La situation dans les autres partis n'est pas meilleure. Le mot écologie ne figure dans aucun discours politique. Au meilleur des cas, il fait apparition aux toutes dernières pages de leurs programmes et est généralement évoqué pour le remplissage ou pour plaire à une catégorie d’électeurs à qui on colle souvent les étiquettes de «moderniste» ou de «bourgeois» avec « francophone et francophile » en dénominateur commun.
Si l’on se compare à d’autres pays pionniers en matière d’écologie, comme la France ou l’Allemagne, nous sommes, sans doute, assez loin des avancées qu’ils ont réalisées que ce soit dans les transports, la préservation des écosystèmes ou encore au niveau de la législation (taxation des biens polluants, charte de l’environnement …).

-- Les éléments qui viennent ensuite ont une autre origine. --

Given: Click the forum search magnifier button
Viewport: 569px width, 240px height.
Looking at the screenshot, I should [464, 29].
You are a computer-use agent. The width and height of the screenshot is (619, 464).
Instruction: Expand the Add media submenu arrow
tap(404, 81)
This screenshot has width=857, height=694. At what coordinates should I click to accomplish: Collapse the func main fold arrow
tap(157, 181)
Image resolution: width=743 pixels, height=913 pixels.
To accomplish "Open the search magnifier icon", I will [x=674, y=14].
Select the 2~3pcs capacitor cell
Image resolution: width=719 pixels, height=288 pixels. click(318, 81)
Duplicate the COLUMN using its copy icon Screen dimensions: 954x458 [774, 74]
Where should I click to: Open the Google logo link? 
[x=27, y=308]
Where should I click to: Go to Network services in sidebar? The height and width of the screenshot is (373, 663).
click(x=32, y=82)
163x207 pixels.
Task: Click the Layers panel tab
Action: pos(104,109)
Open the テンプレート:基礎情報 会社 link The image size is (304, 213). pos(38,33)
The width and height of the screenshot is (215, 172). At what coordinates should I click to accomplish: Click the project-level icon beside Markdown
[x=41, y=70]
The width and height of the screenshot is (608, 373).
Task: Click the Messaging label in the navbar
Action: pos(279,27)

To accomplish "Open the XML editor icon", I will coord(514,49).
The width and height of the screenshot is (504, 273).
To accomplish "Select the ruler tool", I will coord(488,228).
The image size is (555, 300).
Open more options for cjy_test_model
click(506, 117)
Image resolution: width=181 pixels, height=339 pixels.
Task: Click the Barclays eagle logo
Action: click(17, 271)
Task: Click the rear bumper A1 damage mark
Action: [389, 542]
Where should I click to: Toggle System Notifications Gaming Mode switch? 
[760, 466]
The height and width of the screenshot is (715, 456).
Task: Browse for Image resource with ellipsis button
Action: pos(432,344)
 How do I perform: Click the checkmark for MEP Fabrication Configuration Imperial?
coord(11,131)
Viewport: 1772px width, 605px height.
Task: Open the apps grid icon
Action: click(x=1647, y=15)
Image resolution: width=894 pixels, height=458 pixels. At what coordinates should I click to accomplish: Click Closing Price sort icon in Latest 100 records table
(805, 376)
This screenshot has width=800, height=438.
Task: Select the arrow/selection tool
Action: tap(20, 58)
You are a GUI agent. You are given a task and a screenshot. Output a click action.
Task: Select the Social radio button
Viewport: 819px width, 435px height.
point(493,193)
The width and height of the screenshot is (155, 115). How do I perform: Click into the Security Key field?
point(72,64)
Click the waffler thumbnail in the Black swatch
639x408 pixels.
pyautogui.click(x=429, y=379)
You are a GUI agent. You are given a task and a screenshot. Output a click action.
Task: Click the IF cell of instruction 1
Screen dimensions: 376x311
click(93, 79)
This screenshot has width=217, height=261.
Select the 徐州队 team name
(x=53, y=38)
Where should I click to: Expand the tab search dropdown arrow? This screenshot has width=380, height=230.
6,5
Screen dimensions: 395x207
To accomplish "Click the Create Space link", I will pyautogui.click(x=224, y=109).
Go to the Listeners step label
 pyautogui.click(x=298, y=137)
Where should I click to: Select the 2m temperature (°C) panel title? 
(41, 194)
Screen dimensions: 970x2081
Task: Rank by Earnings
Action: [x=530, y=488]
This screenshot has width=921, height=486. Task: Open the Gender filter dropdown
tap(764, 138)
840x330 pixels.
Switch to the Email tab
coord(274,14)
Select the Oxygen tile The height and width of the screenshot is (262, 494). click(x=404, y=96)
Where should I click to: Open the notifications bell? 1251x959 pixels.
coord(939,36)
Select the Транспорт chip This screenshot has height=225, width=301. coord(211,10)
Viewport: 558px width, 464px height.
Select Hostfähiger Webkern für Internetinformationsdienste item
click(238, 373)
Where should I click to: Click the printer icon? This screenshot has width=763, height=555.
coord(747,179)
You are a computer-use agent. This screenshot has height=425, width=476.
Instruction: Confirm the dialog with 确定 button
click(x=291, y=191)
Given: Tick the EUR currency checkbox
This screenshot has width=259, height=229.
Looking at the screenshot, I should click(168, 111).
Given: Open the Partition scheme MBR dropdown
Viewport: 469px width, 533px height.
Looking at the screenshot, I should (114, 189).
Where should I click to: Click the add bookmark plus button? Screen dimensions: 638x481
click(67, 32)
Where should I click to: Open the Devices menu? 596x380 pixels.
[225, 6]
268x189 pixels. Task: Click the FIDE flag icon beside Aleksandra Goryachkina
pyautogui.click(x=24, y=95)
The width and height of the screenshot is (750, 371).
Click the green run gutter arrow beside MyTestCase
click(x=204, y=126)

Dans ces pays, les partis écologiques, bien qu’ils ne soient jamais arrivés au pouvoir, disposent quand même d’un poids électoral non négligeable et d’une certaine assise chez les citoyens notamment dans les milieux de la gauche. En France, le parti Europe écologie est arrivé troisième aux européennes de 2009. En Allemagne, comme c’est le cas dans d’autres pays occidentaux, l’écologie n’est pas uniquement l’affaire des Verts. Tous les grands partis, y compris ceux de droite, ont intégré l’écologie à leurs crédos. Certains estiment que c’était fait plus par obligation que par choix. Car, autrement, ils pourraient se faire sanctionner par les électeurs.
« En Occident, les enfants reçoivent une bonne éducation à l’école. On leur apprend à prendre soin de l’environnement et on leur enseigne comment le préserver. Et depuis qu’ils sont en bas âge, leurs parents leur inculquent les bonnes habitudes. Ainsi, ils interdisent à leurs gosses de jeter les déchets dans la rue ou de marcher sur les plantes. Tout cela fait d’eux plus tard des adultes responsables qui se comportent de manière très civique. Malheureusement, chez nous, les citoyens et les politiques se tirent les uns les autres vers le bas »
dit Ahmed, un jeune tunisien, avec beaucoup de déception.

Pour nous Tunisiens, le chemin sera, certes, difficile et un travail de longue halène nous attend. Il faudra commencer par agir sur les mentalités. Et là, le système éducatif, les associations, les partisans de l’écologisme ont un grand rôle à jouer.